ROANOKE, Va. (WDBJ) – Federal, state and regional authorities are turning to technologies in their fight against violent crime. And they are promising to prosecute crimes the program identifies.
Throughout a news conference Thursday morning, U.S. Lawyer Christopher Kavanaugh touted technologies created by the Federal Bureau of Alcohol, Tobacco, Firearms and Explosives.
It analyzes shell casings located at crime scenes and compares them with other records in a national database. The procedure, the ATF says, can aid reveal hidden connections in between violent crimes.
“This is NIBIN, the National Integrated Ballistics Identification Network,” stated Forensic Firearms and Tool Mark Examiner Walter Dandridge, as he demonstrated the program for reporters.
“We have an acquisition station to obtain fired cartridge instances, and we have a reviewing station to recognize no matter if we have a NIBIN lead or not,” Dandridge stated.
The program has a lengthy and profitable track record, linking shell casings fired by the very same gun.

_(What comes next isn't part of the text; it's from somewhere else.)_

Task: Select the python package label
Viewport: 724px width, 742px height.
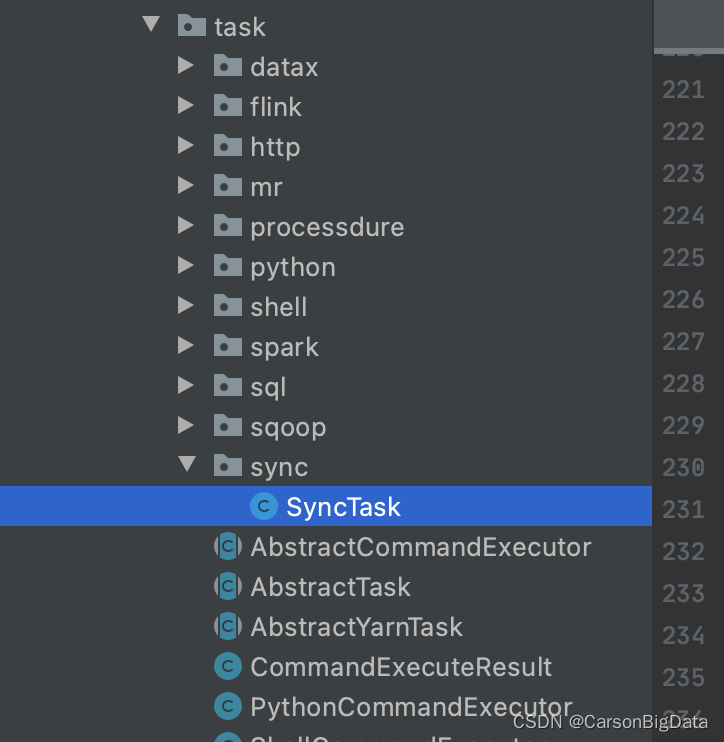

“The most vital factor is that firing-pin impression that is left on the back of that shell casing,” stated Kavanaugh. “That is akin to a fingerprint.”
Kavanaugh stated he hopes far more agencies will make constant use of the NIBIN program, and he is pledging to prosecute crimes the NIBIN program reveals.
“More suspects will be identified. Extra suspects will be arrested. Extra violent crimes will be closed. Extra persons will be held accountable, and when far more persons see that, far more persons will be deterred from violent crime. Our communities will be safer and our citizens will really feel safer,” Kavanaugh stated.
Danville Police Chief Scott Booth stated his division has had far more than 350 NIBIN hits considering the fact that 2018.
“I assume something… that can aid us recognize the weapons that are becoming applied in crimes, the quantity of weapons, if weapons are linked from various crime scenes, recognize offenders, all of that is invaluable information and facts to have early on in an investigation,” Booth told WDBJ7. “So we are accurate believers.”
The program has been about considering the fact that the late ‘90s, but access has been an situation, in particular for smaller sized departments.
Virginia State Police have acquired the program. Agents are now coaching at the Salem Field Workplace, and ultimately they hope to function with regional departments that could advantage from the NIBIN technologies.